With respect to binary formats there are many. You can use the single file version of the meta-image mha or other common formats such as nrrd or nii.gz. See this page for the list of supported file types.

imikejackson · May 22, 2024, 2:37pm

The reason that “0.075015” will be printed as “0.075014999999999998” into the file is because of the conversions between the binary representation and the text representation of the number. If you want exact, then do as Sam has suggested and go with a binary format.

fool2nd · May 22, 2024, 10:47pm

Hi @zivy, @imikejackson,

Thanks for the reply. I will take a look at the binary format.

Sam

lassoan · May 24, 2024, 4:25pm

Well, I would recommend to not do that. It seems that two different meanings of “binary” is mixed here.

Binary (raw) vs. plain text (string): Advantage of storing metadata as plain text is that it is directly accessible to humans, without some custom parser implementation, and generally it is more flexible. Advantage of storing values in binary representation is that parsing can be simpler and faster.
Binary (base 2) vs. decimal (base 10): We use base 10 for displaying numbers, while base 2 is more efficient for computations. Most numbers in base 10 require infinite number of digits in base 2. For example, 1/10 in base 10 is finite (0.1), while in base 2 it is infinite (0.00011001100110011001100110011001100…). For the specific 0.075015 value that is discussed above, you cannot exactly represent as either a float or double. Closest float is 0.075015000998973846435546875, closest double is 0.0750149999999999983479881393578 (source). So, in general when we convert a displayed number (decimal string) into binary representation then information is lost. We don’t worry about this much, though, because this loss is insignificant and usually the only place where it comes up is display and some rookie programming errors (e.g., using exact comparison for floating-point numbers).

Practical consequences:

“Binary” (in any sense) is not “exact” if the goal is to exactly store a displayed number. If you want exact, go with base 10 (which can losslessly store any finite base 2 or base 10 number) and for additional convenience go with plain text. Note that many file formats, such as DICOM (that stores most numbers in “decimal string” representation), NRRD, MetaIO, etc. do exactly this. In contrast, you cannot store displayed numbers exactly if you use NIFTI format (although I admit that this is not a practically relevant limitation because we typically drop the exact spacing value much earlier: when we read the the image from DICOM; and the loss of accuracy is negligible anyway).
Since the lossy conversion to base 2 (IEEE754 single or double precision) is practically inevitable (because efficient implementation of floating-point operations is important and the loss during conversion is negligible), people who have access to raw data must be educated on limitations of base 2 floating point representations. For example, this Python tutorial page provides a really good summary.

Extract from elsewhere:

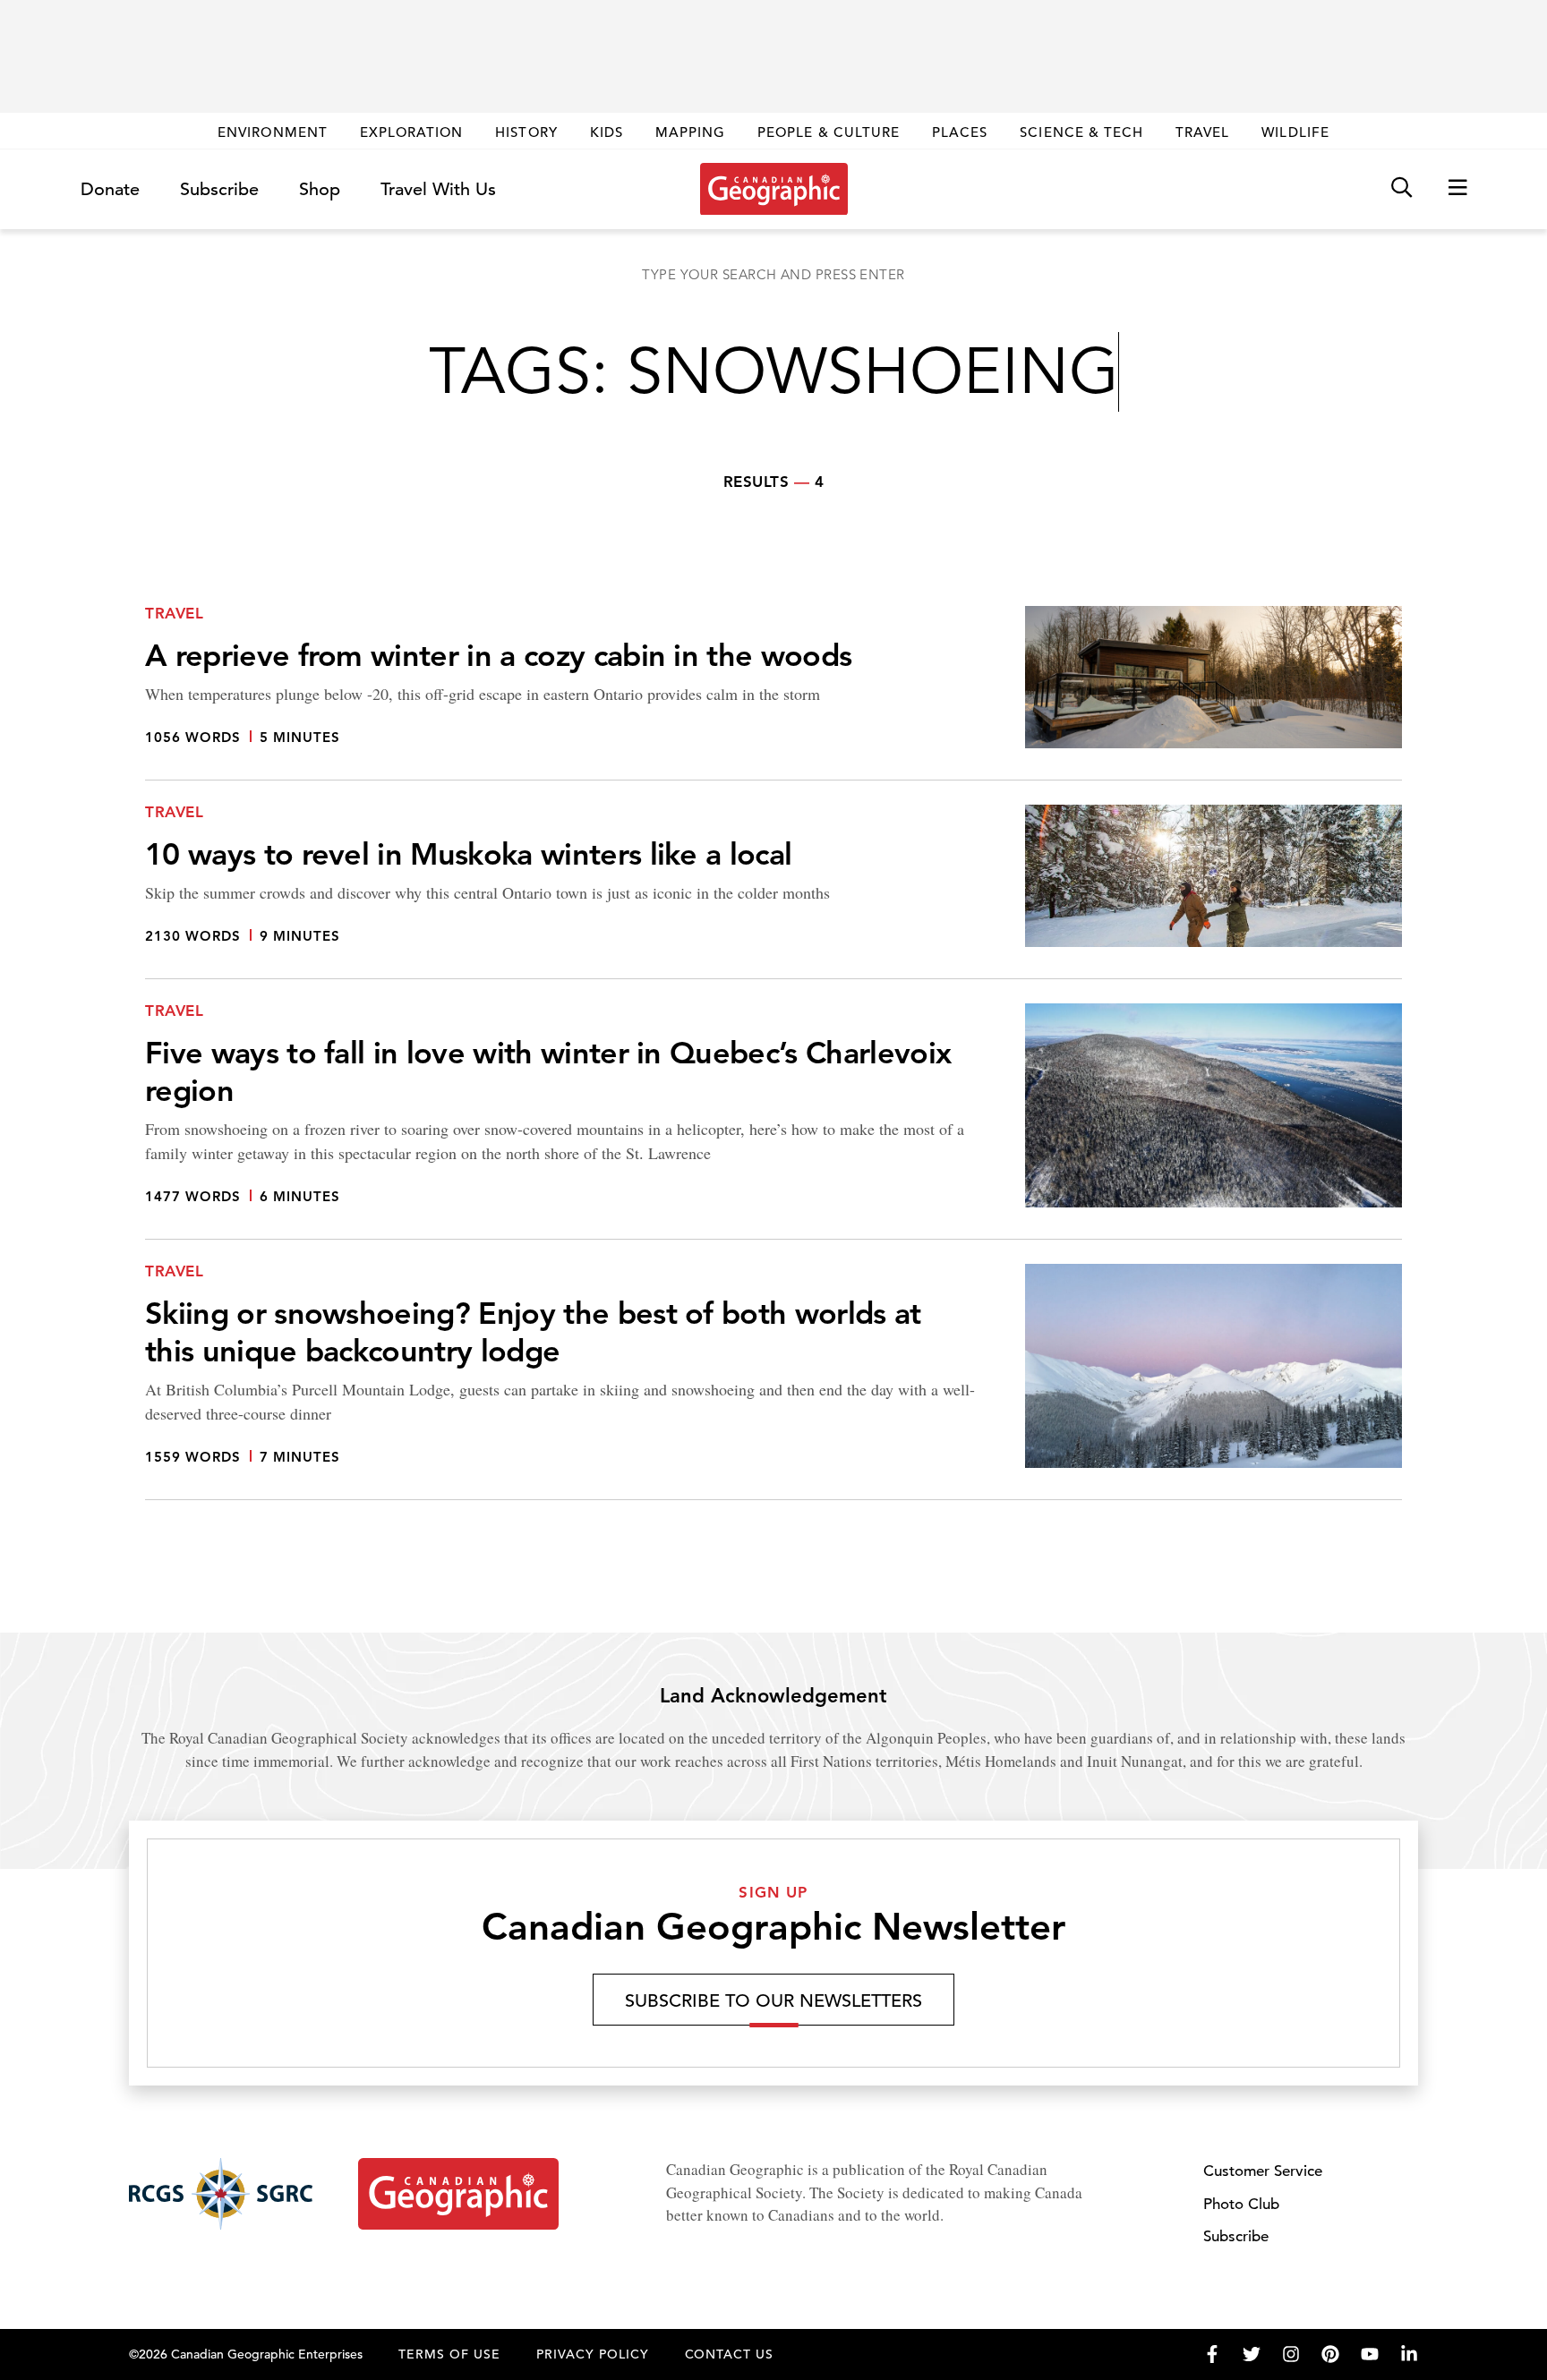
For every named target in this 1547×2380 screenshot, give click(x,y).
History (526, 132)
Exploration (412, 132)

imikejackson · May 25, 2024, 5:45pm

Not really the rabbit hole I wanted to go down this weekend, but here we go.

@lassoan I take great exception to this:

Closest float is 0.075015000998973846435546875

How? A 32 bit floating point number has 7.2 digits of precision. I’ll round up to 8 since that seems pretty common. So I’m not sure how you are expressing a 32 bit floating point number with 28 digits? Even a 64 bit float only has 16 digits of precision.

0.0750150                 // 32 bit float
0.075014999999999 // 64 bit float

are all the digits you are allowed. Whether or not IEEE-754 can actually display that number is the next question. Base 2 can only display certain floating point numbers as you point out. There are great articles on the internet that explain in detail why.

@lassoan points still stand. Essentially, there are tradeoffs to how you store floating point numbers and the methods that are employed to convert them between their various representations.

lassoan · May 25, 2024, 6:25pm

I included a link to the source in my post above. It is the exact value of the closest float. There may be numbers with less digits that are closest to the same float, but this is the exact value.